Paroisses complexes
Chronique historique d’Alain Cabantous : « Le passé a encore de l’avenir »

A l’occasion du projet Prospective Paroisses Paris 2035, il semble intéressant de se souvenir de ce que sont les paroisses, et de rappeler ce que fut leur histoire parisienne, du Moyen-Âge à nos jours.
« L’ambition du projet Prospective Paroisses Paris 2035 (3P 2035) est simple : nous engager ensemble, en diocèse, dans une réflexion de moyen et de long terme sur la manière dont notre diocèse évolue, et sur la réponse que nous pourrons, dans les années qui viennent, apporter à ces évolutions quant à notre vie paroissiale et diocésaine, afin de remplir toujours plus fidèlement la mission que nous avons reçue d’annoncer l’Évangile, de célébrer le mystère du Christ et de servir la Charité ici, à Paris ».
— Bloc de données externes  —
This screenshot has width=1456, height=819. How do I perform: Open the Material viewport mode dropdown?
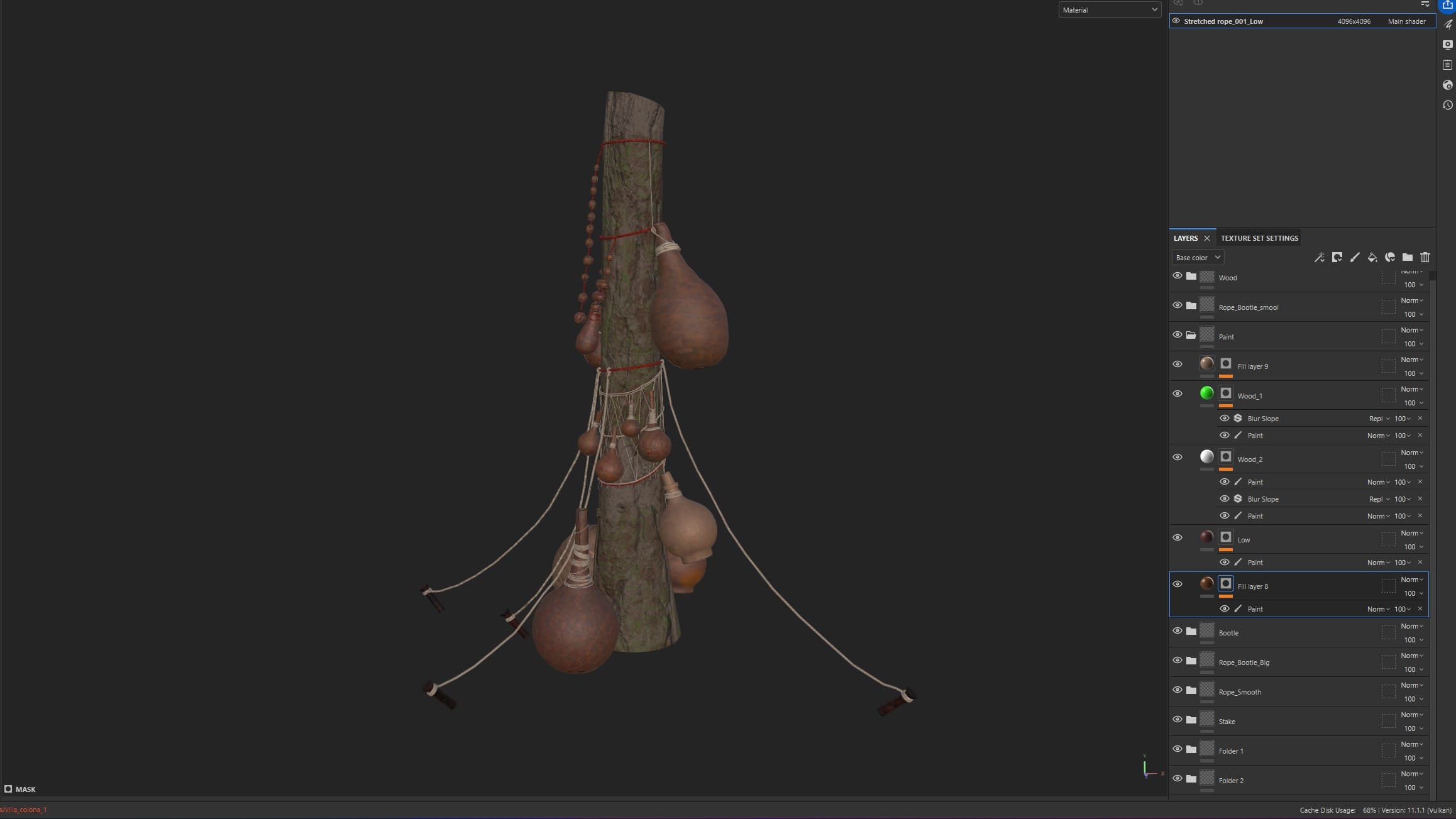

Telle est l’introduction succincte écrite par Laurent Ulrich pour évoquer un projet ambitieux de remodelage du tissu paroissial parisien en lien évidemment avec la réalité démographique de la capitale (fidèles et prêtres compris) et les impératifs économiques sous-jacents qui pèsent sur cette structure extrêmement ancienne. En effet, au moins depuis le haut Moyen-Âge occidental, la paroisse, notamment dans les campagnes, est la cellule de base de l’organisation territoriale ecclésiastique que dessert un curé au service d’une communauté de fidèles. Derrière cette définition assez simple à laquelle il faudrait adjoindre sa dimension fiscale et administrative jusqu’en 1789, se tapit une histoire beaucoup plus complexe dont Paris fournit une bonne illustration.